Linguistic Researcher; Dean of Arts and Sciences, Bentley University; Author, How Language Began
Peircean Semiotics

The course followed by humans on the path to language was a progression through natural signs to human symbols. Signs and symbols are explained in reference to a theory of "semiotics," the study of signs, in the writings of Charles Sanders Peirce (1839-1914, usually known simply as C.S. Peirce). Peirce was perhaps the most brilliant American philosopher who ever lived. Bertrand Russell said of him, "Beyond doubt ... he was one of the most original minds of the later nineteenth century, and certainly the greatest American thinker ever."

He contributed to mathematics, to science, to the study of language, and to philosophy. He is the founder of multiple fields of study, including semiotics, the study of signs, and pragmatism, the only uniquely American school of philosophy, further developed by William James and others.

Peirce's theory of semiotics outlines a conceptual progression of signs from indexes, to icons, to human-created symbols. This progression moves to an increasing complexity of types of signs and the evolutionary progression of Homo species' language abilities. A sign is any pairing of a form (such as a word, a smell, a sound, a street sign, or Morse code) with a meaning (what the sign refers to). An index, according to Peirce, as the most primitive part of the progression, is a form that has a physical link to what it refers to. The footprint of a cat refers us, makes us think of, a cat. The smell of a grilling steak brings to mind the steak and the grill. Smoke indicates fire. An icon is something that is physically somehow like what it refers to. A sculpture represents the real-life object it is about. A portrait likewise is an icon of whatever it was painted of. An onomatopoeic word like "bam" or "clang" bears an iconic sound resemblance to another sound.

It turns out that Peirce's theory also predicts the order of language evolution we discover in the fossil record. First, we discover indexes being used by all creatures, far predating the emergence of the genus Homo. Second, we discover the use of icons by Australopithecines in South Africa some 3 million years ago. And finally, through recent archaeology on their sea voyages, settlement, and burial patterns, we discover that 1.9 million years ago the first Homo, erectus, had and used symbols, almost certainly indicating that human language—the ability to communicate most anything that we can communicate today in principle—began far before our species appeared. What is most fascinating is that Peirce's semiotics is a theory of philosophy that inadvertently makes startlingly accurate predictions about the fossil record.

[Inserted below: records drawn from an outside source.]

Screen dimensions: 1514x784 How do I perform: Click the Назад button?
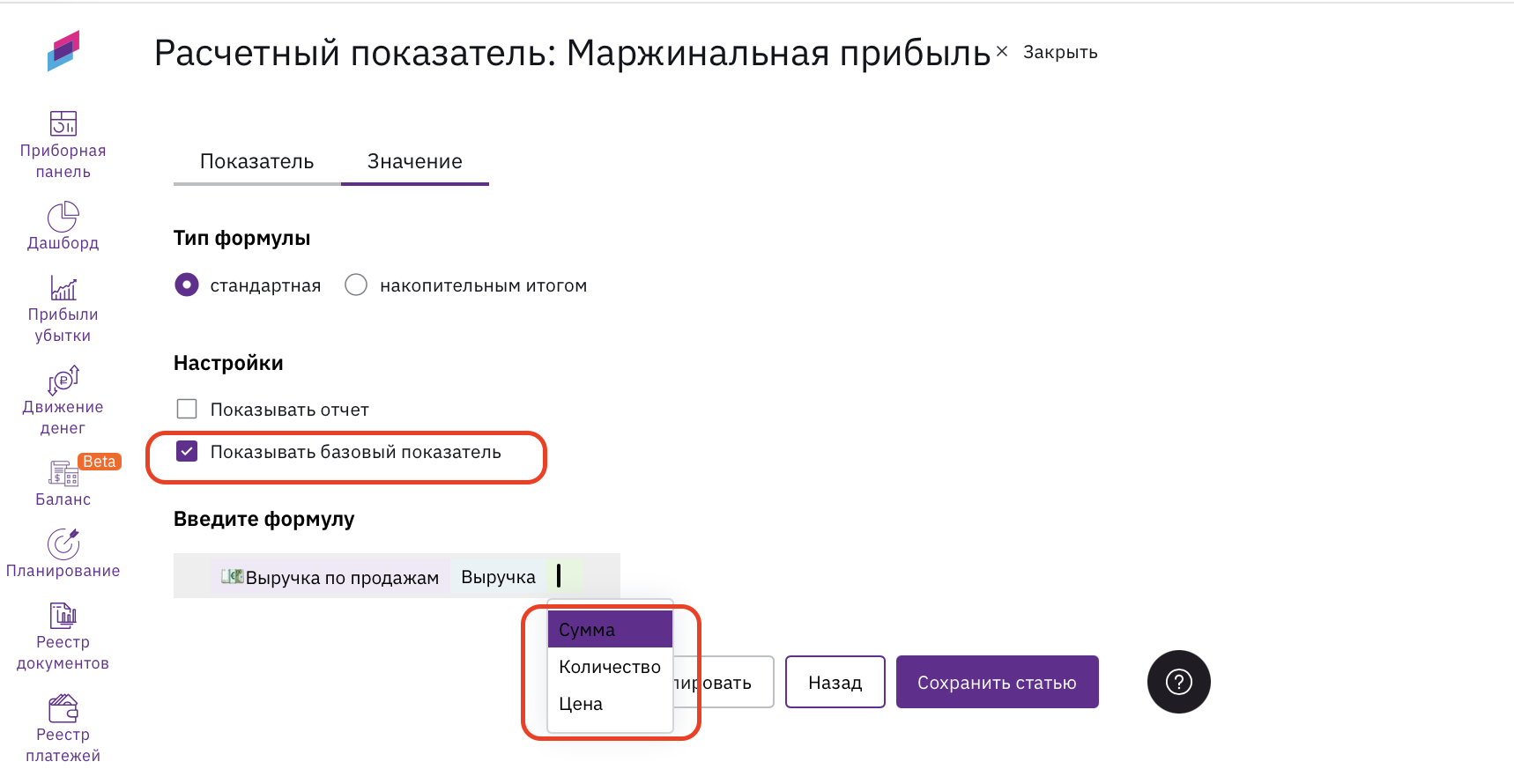click(x=835, y=682)
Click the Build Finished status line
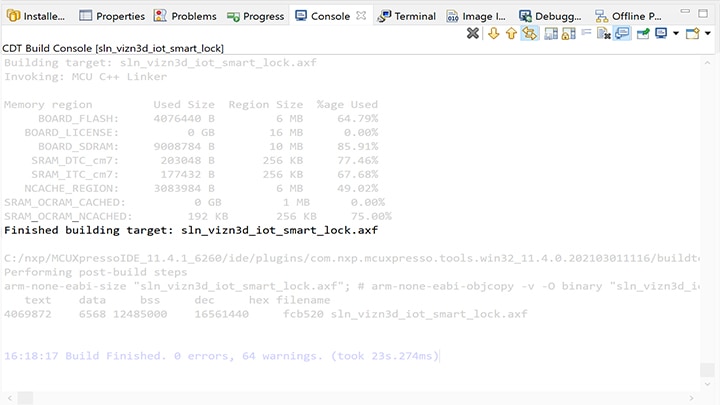The width and height of the screenshot is (720, 405). pyautogui.click(x=221, y=356)
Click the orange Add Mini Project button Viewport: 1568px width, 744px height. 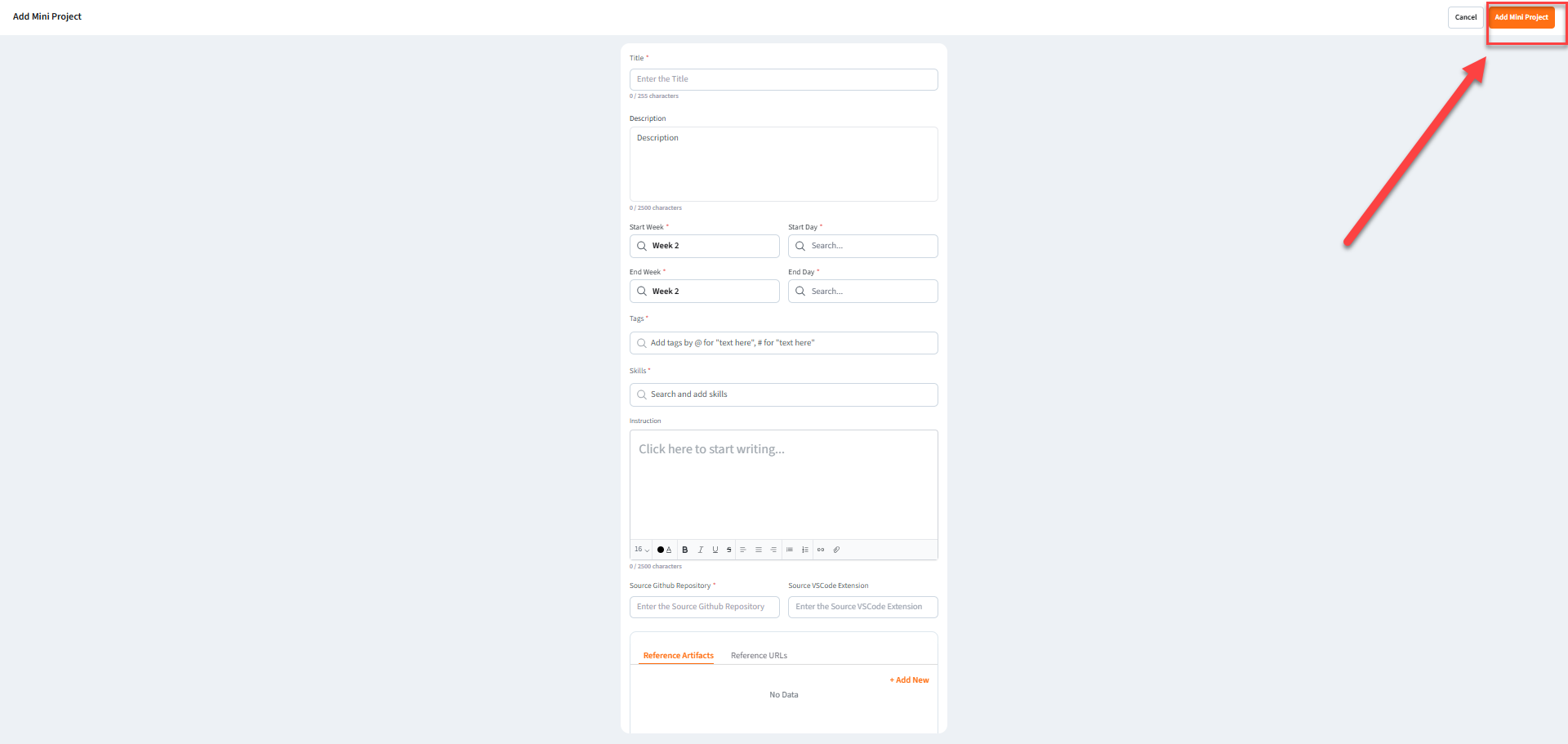pos(1521,17)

The influence of Peirce's semiotics throughout world philosophy, influencing figures such as Ferdinand de Saussure, among others, extends to industry, science, linguistics, anthropology, philosophy, and beyond. Peirce introduced the concept of "infinite semiosis" long before Chomsky raised the issue of recursion as central to language.

Perhaps only Peirce, in the history of inquiry into human language, has come up with a theory that at once predicts the order of language evolution from the earliest hominins to Homo sapiens, while enlightening researchers from across the intellectual spectrum about the nature of truth, of meaning, and the conduct of scientific inquiry.

Peirce himself was a cantankerous curmudgeon. For that reason he never enjoyed stable employment, living in part off of the donations of friends, such as William James. But his semiotics has brought intellectual delight and employment to hundreds of academics since the late 19th century, when he first proposed his theory. His work on semiotics is worthy of being much more widely-known as relevant to current debates. It is far more than a quaint relic of 19th century reflection.